Eleven o'clock came around. John left, and Christine
rolled the big grating down over the bar and locked it up. The four of us, feeling no
pain, headed down the street to the Claymore, another hotel on the Royal Terrace which was
licensed to stay open until 01.00. The bar was much bigger than the Arden's, and at one
end a blowsy bleached blonde was perched on a barstool, crooning music-hall stuff into a
microphone, accompanied by a two-piece band. I switched to Tennant's and Steve, Jan,
Christine and I talked a while longer. I realized I was getting very drunk when I started
singing along, in a loud and soulful voice, to "I Left My Heart in San
Francisco." Jan joined in (she knew all the words, even the overture -- what kind of
person listens to both the Dead Kennedys and Tony Bennett?), and the singer finally
stopped and looked at us with narrowed eyes as we finished it up for her.
above a bluuuuuuue
and windy seeeeeeeeea
But when I come hoooooooome
to yoooooou
San Francisco
Your golden suuuuuuuun
Will shiiiiiiine
Foooooooooooor
Meeeeeeeeeeeeeee
We finally left at about 00.30, and the three of them piled into Steve's beat-up Sunbeam,
the girls kissing me goodbye. I staggered back to my room and stared numbly at my
half-finished packing. Jesus Christ, what have I got myself into this time? I had a 7.30
train to catch to Glasgow, then Oban and the ferry to Tobermory. I had a full day of
travel ahead of me and I hadn't even done my laundry yet.

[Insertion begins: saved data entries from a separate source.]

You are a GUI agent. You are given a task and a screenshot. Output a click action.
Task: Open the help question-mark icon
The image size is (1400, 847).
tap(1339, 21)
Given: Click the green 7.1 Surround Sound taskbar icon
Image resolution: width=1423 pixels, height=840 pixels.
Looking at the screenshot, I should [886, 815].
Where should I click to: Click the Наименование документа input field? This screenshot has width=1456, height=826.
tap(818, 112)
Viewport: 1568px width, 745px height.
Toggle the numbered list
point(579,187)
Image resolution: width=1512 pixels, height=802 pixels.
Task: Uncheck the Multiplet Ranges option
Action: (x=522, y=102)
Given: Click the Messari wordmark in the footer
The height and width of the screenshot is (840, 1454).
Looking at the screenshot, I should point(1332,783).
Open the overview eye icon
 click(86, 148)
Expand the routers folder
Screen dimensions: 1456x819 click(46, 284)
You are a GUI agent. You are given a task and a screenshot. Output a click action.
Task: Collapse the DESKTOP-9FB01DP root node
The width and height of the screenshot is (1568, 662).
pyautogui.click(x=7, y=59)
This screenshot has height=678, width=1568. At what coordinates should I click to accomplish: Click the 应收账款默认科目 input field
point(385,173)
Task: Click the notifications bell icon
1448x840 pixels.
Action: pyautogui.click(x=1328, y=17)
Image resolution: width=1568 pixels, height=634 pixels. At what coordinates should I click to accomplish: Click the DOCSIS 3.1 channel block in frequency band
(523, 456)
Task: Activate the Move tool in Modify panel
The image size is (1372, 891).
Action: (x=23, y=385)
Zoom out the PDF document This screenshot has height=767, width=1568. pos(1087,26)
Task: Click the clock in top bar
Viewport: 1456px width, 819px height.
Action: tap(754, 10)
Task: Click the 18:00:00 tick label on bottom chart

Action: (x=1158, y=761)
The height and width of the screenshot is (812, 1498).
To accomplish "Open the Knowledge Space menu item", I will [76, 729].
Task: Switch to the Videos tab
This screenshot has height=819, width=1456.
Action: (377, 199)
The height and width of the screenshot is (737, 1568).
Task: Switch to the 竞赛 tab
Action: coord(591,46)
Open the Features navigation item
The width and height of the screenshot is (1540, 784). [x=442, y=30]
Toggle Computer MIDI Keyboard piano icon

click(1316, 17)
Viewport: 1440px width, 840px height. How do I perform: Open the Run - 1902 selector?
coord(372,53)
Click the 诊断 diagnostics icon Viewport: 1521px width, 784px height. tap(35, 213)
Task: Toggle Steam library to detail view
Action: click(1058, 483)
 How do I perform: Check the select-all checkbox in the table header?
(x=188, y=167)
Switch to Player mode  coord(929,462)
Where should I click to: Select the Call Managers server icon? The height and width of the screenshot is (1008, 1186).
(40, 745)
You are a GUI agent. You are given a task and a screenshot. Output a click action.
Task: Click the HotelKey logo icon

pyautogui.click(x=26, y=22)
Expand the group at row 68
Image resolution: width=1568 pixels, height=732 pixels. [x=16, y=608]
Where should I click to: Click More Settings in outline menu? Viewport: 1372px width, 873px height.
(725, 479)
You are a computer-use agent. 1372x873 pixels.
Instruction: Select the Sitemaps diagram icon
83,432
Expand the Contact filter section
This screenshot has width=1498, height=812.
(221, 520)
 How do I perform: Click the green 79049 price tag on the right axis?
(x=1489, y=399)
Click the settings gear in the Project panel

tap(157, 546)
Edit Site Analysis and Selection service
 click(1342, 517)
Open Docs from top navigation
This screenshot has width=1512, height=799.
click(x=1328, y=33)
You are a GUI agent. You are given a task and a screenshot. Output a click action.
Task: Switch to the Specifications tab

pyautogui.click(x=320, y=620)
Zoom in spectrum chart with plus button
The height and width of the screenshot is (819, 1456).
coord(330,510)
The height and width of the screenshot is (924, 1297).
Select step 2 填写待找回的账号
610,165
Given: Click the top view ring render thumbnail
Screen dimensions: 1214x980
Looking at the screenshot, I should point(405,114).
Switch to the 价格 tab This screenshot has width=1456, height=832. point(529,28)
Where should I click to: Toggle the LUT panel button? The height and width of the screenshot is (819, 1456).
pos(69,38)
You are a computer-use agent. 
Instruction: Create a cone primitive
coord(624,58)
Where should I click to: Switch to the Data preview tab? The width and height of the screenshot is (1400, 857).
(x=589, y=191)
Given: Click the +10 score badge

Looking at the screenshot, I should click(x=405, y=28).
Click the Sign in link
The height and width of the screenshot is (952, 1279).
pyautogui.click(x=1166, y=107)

I tried to set my alarm clock for 6.00, but in my
befuddled state I couldn't figure how to do it with the 70-minute hours caused by the
different electrical frequency. I fell into bed, but kept sitting up because the bed felt
as if it was slowly tipping over backwards in the classic drunken swirl. Finally, at 02.00
I staggered to the basin under the window and threw up. That seemed to stop the swirling,
and I fell unconscious. The ugly American lives.